乱舞の中世

沖本幸子さんの『乱舞の中世』(吉川弘文館 2016)と『今様の時代』(東大出版会 2006)を併せて読みました。面白かっただけでなく、いかに芸能研究が沃野であるか、また自分が最新の研究動向に疎くなっていたかを思い知らされました。

同時に平家物語には、芸能に関する、いかに多くの情報が盛り込まれているかという点にも、改めて立ち止まってみる気になりました。従来の平家物語研究では、歌謡の出典を探索したり、あるいは登場する芸能と成立圏とを強引に結びつける傾向がありましたが、そもそも時代が芸能愛好気分に充ち満ちていた(と著者は言っています)こと、そして近年の芸能研究が対象を大幅に広げ、儀式や礼法に含まれるものをも「芸能」と呼ぶようになったことは、平家物語研究の方でも吟味すべきことかも知れません(牧野淳司さんなどの研究がそれに当たるでしょうか)。

例えば「殿上闇討」や「祇王」や、「法住寺合戦」、頼朝挙兵記事中の土肥の舞。検討してみたい記事は次々思い浮かびます。さらに、当道座成立以前の琵琶法師とその周辺の芸人集団のことを知りたい、という思いがふつふつと湧いてきます。

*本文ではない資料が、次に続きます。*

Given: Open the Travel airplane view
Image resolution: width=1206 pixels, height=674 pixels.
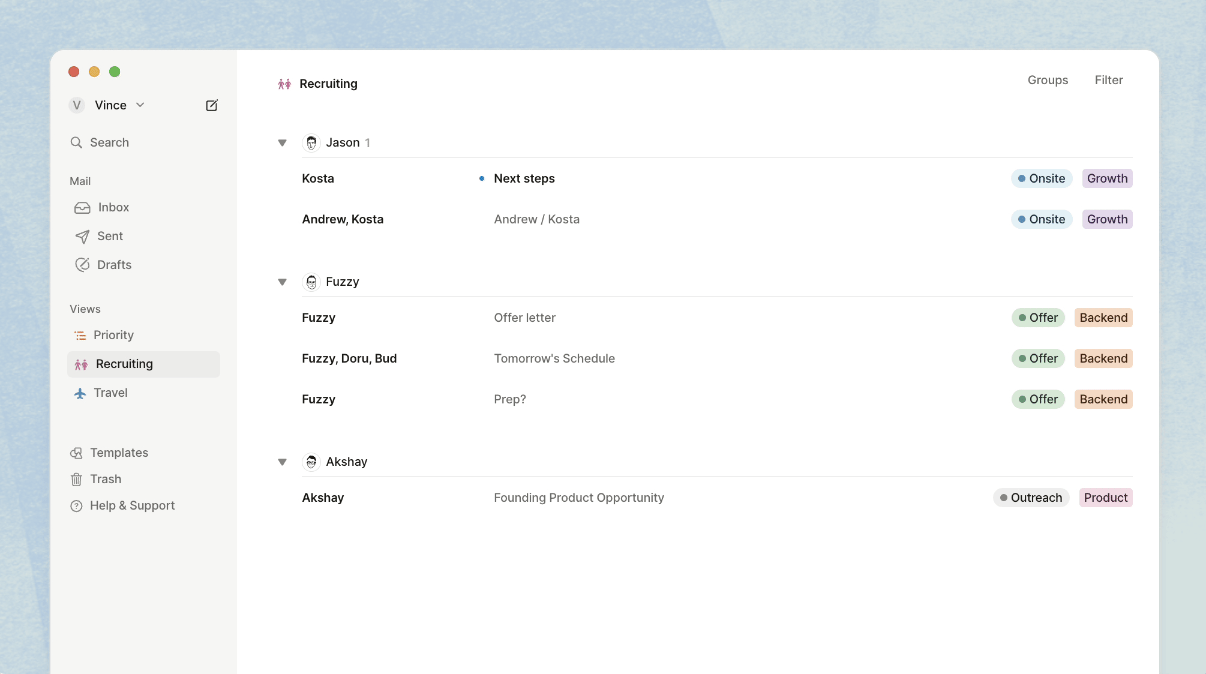Looking at the screenshot, I should point(80,393).
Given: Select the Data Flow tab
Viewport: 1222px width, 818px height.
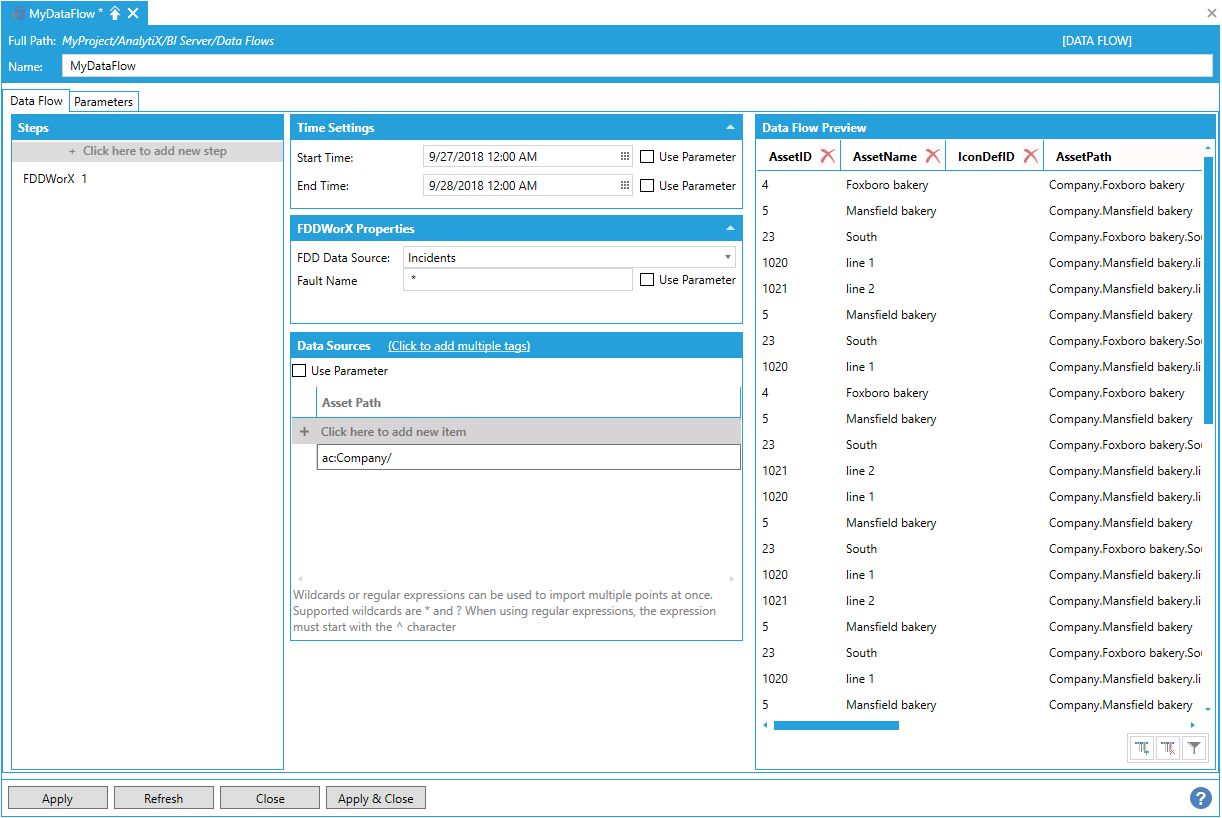Looking at the screenshot, I should 37,101.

沖本さんは『乱舞の中世』で、能の舞が中世以来の要素からどう変化して来たかを大胆に推測していて、芸能の継承と変容という問題についても考えさせられました。能がこんなにも変化したのならば、平家語りはどうなのだろうか、身体で演じる芸能と詞で束縛される場合との相違は何か、等々疑問続出。雲の柱に迷い込んだ単発機さながらの状態です。